Sein Beitrag zum Thema Suchtgesellschaft

„In einem seiner Bücher analysiert Dr. Patrick Carnes unsere Gesellschaft auf ihr Suchtpotenzial hin und kommt zu einigen wirklich relevanten Schlüsselementen, welche das Gedeihen von Sucht in unseren Breitengraden fördern (S. 87-90):

  • Unsere Gesellschaft orientiert sich an Bequemlichkeit und daran, Hindernisse wegzuräumen, die der Bedürfnisbefriedigung im Weg stehen. Vom Ölwechsel bis zum Zubereiten von Mahlzeiten kann alles mit geringstem Aufwand bewerkstelligt werden. Von der Bequemlichkeitsmoral angetrieben, wenden Süchtige einfach die Logik der Sofortbefriedigung an, um ihre Ängste zu verringern.
  • Unsere Gesellschaft legt Wert auf raffinierte Technologien und geht davon aus, dass die Technik sämtliche Probleme lösen kann. Ölkatastrophen, Krebs, Aids oder das Ozonloch – um welche Krise es auch immer gehen mag, wir stellen uns nicht den Realitäten, weil wir völlig ungerechtfertigt darauf vertrauen, dass irgend jemand mit einer technologischen Neuerung kommt und den Schaden behebt. Fixe Lösungen sind in unserer postindustriellen Gesellschaft zu einer Art Lebensstil geworden.
  • Unsere Gesellschaft ist eher auf der Suche nach Unterhaltung und Flucht als Sinn und Bedeutung des Lebens. Die Dichter von früher oder die anderer Kulturen erzählten Geschichten, die nicht nur unterhaltsam waren, sondern auch Sinn, bestimmte Fertigkeiten oder geschichtliches Wissen vermittelten. Und am wichtigsten ist, dass sie im Laufe ihrer wiederholten Verbreitung die Menschen in ihrer Verbundenheit mit der Gemeinschaft bestärkten. Zeitgenössische Autoren wollen meistens nur unterhaltend sein. Sie schildern unwirkliche Szenen, die wenig mit dem Leben zu tun haben, das die meisten von uns führen. Kino, Fernsehen, Romane und  Zeitschriften, die weder Sinn noch Verbundenheit vermitteln, tragen zu einem Mangel an Sinn bei, den der Soziologe Durkheim als Anomie bezeichnet, den Zustand von Sinnlosigkeit, der dem Selbstmord vorangeht.

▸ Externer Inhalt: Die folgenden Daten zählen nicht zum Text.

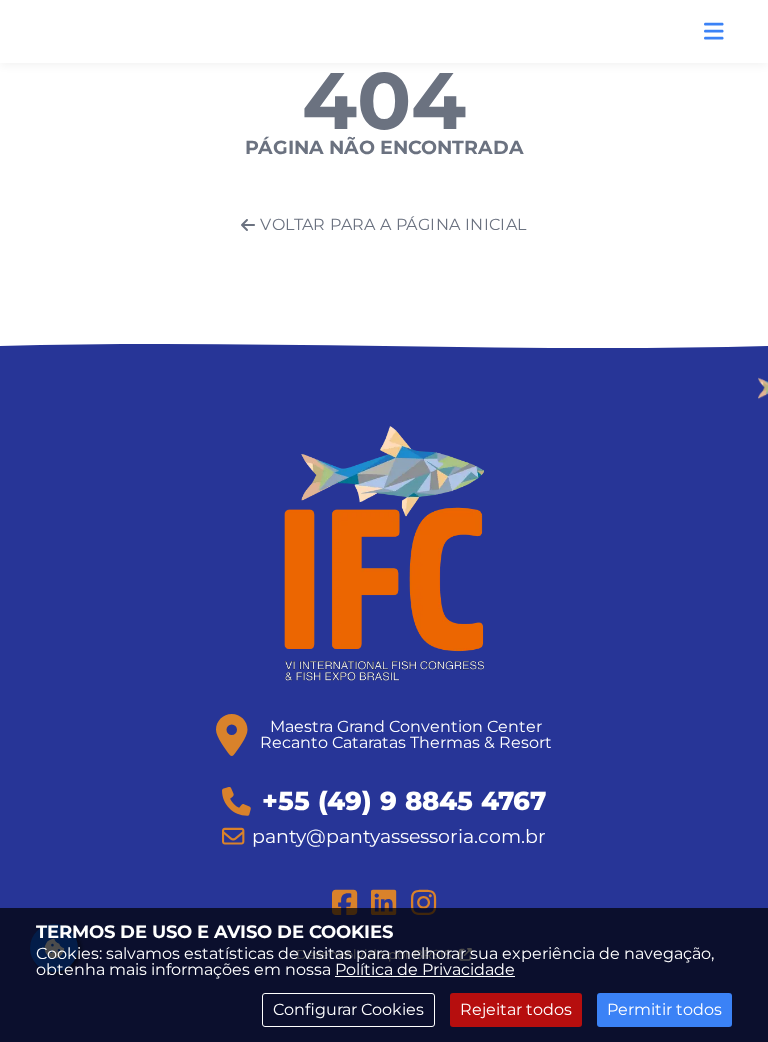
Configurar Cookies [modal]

  • Unsere Gesellschaft erfährt eine massive Verlagerung der Werte, was heisst, dass sich unsere Sicht der Welt ständig ändert. Bei jedem neuen technologischen Durchbruch wird unsere Sicht der Welt auf irgend eine Weise in Frage gestellt. Wir sind uns zum Beispiel immer noch in keinster Weise einig über Geburtenkontrolle. Genspaltung, Computer, Atomkraft, Leihmütter und die Raumfahrttechnologie stellen unser traditionelles Wertesystem in Frage. Die Folge ist eine fortlaufende Verwirrung in bezug auf Werte, die zu unseren Lebensschwierigkeiten beiträgt.
  • Unsere Gesellschaft wird von der Zerrüttung des Familienlebens erschüttert. Zwei von sämtlichen drei Erst-Ehen enden mit der Scheidung. In 54 Prozent aller Ehen arbeiten beide Partner (was für viele bedeutet, dass die Frau zwei Berufe hat, Familie und Beruf). Unsere Versorgung mit Kindertagesstätten ist noch immer sehr lückenhaft. Noch schlimmer ist, dass wir zum ersten Mal zwei Menschen (ein Paar) mit der Kindererziehung allein lassen, ganz zu schweigen von den vielen allein erziehenden Müttern und Vätern. Eltern im achtzehnten Jahrhundert hatten mehr Möglichkeiten, ihre Kinder unterzubringen, als wir heute. Tiefgehende Verlassenheitsgefühle sind die Folge, und diese bilden den Kern süchtiger Sehnsüchte.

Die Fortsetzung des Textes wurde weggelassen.